ABOUT THIS TASK
Output only the lines of the entries that follow, starting at the one with "Where should I click to: Click the FPS" and running down to the one with "The image size is (878, 588).", both included and unchanged.

Start of RECORDS PROVIDED

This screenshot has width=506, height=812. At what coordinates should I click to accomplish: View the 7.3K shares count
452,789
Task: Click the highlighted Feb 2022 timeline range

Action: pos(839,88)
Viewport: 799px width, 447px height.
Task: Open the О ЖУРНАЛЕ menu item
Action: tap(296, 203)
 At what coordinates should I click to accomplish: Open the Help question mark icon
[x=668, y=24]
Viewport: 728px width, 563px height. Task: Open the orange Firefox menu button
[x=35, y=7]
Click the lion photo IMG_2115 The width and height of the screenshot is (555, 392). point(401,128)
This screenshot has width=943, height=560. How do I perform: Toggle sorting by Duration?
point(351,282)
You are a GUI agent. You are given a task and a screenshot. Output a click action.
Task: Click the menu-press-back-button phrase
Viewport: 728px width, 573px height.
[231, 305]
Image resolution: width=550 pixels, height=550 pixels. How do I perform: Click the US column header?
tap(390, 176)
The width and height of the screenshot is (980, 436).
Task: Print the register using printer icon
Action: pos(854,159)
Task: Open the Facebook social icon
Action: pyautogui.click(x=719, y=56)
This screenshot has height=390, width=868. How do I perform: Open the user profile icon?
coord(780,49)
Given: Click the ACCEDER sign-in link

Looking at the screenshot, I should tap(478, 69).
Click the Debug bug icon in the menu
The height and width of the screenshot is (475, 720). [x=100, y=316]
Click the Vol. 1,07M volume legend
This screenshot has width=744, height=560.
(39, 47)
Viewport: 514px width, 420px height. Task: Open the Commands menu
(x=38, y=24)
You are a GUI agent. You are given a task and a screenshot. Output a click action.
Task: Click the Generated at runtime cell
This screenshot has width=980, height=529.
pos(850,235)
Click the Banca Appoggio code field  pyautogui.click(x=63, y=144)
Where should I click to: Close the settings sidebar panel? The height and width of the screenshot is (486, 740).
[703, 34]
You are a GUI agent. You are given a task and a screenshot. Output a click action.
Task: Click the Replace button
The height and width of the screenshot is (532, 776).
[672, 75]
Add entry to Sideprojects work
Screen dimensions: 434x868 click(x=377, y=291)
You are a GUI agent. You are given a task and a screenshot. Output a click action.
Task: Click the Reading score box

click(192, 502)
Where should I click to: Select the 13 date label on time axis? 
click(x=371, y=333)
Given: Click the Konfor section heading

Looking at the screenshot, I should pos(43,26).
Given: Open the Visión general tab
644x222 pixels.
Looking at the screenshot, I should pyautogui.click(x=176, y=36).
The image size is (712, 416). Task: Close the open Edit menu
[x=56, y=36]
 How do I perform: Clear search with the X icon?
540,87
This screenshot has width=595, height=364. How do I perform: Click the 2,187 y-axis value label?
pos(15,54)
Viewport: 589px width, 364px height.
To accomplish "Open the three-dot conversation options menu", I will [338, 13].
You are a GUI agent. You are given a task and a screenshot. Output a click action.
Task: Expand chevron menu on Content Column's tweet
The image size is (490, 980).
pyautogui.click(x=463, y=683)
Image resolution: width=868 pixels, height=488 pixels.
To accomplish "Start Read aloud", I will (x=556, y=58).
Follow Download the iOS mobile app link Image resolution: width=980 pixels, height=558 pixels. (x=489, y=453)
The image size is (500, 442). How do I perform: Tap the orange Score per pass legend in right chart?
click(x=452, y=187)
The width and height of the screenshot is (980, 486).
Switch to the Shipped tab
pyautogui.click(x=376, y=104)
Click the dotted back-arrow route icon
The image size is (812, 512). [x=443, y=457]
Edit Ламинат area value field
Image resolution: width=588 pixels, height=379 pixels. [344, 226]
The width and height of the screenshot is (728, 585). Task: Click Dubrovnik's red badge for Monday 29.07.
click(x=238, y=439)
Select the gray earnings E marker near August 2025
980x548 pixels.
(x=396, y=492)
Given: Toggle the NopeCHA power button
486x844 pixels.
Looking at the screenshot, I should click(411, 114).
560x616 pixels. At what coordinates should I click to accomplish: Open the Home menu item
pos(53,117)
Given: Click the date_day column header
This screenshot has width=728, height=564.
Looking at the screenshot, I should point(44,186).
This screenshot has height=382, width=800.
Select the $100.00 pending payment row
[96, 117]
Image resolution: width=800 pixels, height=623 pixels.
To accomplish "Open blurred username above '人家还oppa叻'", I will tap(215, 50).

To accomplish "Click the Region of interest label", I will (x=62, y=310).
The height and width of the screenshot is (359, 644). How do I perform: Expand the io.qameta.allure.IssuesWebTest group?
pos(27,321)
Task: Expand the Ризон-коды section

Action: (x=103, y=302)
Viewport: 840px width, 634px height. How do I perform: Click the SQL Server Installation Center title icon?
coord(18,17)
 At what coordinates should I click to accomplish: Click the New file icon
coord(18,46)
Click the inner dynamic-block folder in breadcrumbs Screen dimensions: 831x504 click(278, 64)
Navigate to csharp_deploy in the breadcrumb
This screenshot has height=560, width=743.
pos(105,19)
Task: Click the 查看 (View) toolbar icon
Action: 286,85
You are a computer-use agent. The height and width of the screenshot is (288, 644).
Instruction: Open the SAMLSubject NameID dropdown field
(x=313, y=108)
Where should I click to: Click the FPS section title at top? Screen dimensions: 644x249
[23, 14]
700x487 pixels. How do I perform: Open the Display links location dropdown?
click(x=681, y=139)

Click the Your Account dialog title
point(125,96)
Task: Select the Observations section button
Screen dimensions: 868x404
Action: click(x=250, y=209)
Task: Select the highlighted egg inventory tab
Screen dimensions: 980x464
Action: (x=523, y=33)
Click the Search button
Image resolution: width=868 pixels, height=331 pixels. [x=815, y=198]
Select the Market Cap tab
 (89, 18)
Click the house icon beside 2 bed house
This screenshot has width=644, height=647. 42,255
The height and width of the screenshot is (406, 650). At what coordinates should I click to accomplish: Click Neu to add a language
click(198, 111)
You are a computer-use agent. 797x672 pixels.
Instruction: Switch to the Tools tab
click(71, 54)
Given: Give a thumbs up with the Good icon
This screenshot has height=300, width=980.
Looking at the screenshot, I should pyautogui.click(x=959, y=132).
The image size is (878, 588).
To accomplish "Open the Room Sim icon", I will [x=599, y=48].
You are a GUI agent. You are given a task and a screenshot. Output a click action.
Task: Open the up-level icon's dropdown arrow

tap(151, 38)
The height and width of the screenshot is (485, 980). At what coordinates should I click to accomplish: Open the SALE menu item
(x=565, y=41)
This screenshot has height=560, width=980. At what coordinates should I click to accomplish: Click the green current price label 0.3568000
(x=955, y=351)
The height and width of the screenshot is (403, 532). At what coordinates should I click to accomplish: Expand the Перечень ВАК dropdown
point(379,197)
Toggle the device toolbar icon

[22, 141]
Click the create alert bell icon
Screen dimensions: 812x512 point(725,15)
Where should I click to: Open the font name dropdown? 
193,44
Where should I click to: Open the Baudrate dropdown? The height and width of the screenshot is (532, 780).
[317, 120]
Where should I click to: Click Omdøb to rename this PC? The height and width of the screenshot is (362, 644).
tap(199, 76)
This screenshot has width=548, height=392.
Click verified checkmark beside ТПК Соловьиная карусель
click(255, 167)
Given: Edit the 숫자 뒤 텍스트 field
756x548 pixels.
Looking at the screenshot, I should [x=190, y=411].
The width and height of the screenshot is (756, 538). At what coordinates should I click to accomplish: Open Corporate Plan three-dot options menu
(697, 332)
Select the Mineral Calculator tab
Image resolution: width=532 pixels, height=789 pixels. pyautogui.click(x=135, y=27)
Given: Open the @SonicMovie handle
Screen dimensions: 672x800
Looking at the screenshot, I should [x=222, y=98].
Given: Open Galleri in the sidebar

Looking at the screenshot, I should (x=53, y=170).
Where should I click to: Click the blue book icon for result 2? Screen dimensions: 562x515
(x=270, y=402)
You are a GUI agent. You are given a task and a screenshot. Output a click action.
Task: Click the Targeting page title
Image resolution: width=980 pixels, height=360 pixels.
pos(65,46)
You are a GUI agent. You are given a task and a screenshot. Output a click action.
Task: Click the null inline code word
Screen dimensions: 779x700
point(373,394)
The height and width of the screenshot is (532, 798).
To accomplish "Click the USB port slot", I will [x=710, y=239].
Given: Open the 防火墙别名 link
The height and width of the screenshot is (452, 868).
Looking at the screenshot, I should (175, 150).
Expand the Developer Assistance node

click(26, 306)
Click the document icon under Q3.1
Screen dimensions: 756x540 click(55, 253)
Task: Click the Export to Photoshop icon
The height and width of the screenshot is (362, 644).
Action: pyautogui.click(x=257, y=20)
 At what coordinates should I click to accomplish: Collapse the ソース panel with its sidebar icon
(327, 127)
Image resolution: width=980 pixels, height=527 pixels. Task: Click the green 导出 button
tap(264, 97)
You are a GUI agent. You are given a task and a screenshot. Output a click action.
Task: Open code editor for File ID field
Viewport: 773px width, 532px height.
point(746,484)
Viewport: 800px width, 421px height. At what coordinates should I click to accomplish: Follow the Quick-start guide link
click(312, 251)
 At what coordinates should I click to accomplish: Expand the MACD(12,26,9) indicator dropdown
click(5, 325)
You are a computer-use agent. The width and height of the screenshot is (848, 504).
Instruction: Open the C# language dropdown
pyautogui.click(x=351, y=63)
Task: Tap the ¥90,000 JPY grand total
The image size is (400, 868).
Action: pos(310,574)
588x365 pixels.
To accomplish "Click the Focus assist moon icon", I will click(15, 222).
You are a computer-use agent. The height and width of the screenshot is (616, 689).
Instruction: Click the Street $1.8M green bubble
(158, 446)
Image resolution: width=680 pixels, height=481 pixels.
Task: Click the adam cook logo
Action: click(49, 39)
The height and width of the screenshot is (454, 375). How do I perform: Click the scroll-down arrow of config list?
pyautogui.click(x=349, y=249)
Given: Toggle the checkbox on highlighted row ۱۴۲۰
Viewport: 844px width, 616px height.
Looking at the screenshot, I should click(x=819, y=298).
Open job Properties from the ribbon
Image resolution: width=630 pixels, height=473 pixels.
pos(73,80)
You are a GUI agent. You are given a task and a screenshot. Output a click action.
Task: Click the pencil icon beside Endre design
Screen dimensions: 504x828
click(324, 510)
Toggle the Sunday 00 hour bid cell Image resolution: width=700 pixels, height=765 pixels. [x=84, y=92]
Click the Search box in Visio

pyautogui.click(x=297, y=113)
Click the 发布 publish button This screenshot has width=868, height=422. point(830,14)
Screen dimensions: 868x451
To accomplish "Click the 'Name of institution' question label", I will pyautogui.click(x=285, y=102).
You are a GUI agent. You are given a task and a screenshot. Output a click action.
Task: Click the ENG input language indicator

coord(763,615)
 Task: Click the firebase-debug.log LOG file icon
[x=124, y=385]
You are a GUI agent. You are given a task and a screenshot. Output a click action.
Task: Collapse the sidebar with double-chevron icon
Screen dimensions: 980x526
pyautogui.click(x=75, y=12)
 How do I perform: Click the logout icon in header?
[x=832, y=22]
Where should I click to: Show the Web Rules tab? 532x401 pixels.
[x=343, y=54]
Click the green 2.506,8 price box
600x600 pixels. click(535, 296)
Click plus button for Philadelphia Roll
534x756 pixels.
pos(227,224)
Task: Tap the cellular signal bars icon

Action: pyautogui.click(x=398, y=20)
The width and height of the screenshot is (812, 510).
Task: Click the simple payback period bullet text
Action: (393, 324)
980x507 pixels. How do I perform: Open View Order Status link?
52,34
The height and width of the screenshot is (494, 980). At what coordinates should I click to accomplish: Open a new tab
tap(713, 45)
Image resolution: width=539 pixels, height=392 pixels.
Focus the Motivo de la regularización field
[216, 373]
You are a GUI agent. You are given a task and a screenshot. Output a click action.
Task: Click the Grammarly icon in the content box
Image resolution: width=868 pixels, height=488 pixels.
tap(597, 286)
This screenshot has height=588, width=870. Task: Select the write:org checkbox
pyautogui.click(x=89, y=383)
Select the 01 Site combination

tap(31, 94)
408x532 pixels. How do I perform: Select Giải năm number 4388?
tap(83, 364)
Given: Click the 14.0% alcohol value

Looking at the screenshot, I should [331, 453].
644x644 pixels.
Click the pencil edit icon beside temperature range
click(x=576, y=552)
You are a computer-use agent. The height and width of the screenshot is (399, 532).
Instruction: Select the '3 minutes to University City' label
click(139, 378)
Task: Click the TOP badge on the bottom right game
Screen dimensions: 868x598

End of RECORDS PROVIDED

RESPONSE TO THIS TASK
Where should I click to: Click the FPS section title at top? Screen dimensions: 644x249
[23, 14]
700x487 pixels. How do I perform: Open the Display links location dropdown?
click(x=681, y=139)

Click the Your Account dialog title
point(125,96)
Task: Select the Observations section button
Screen dimensions: 868x404
Action: click(x=250, y=209)
Task: Select the highlighted egg inventory tab
Screen dimensions: 980x464
Action: (x=523, y=33)
Click the Search button
Image resolution: width=868 pixels, height=331 pixels. [x=815, y=198]
Select the Market Cap tab
 (89, 18)
Click the house icon beside 2 bed house
This screenshot has width=644, height=647. 42,255
The height and width of the screenshot is (406, 650). At what coordinates should I click to accomplish: Click Neu to add a language
click(198, 111)
You are a computer-use agent. 797x672 pixels.
Instruction: Switch to the Tools tab
click(71, 54)
Given: Give a thumbs up with the Good icon
This screenshot has height=300, width=980.
Looking at the screenshot, I should pyautogui.click(x=959, y=132).
The image size is (878, 588).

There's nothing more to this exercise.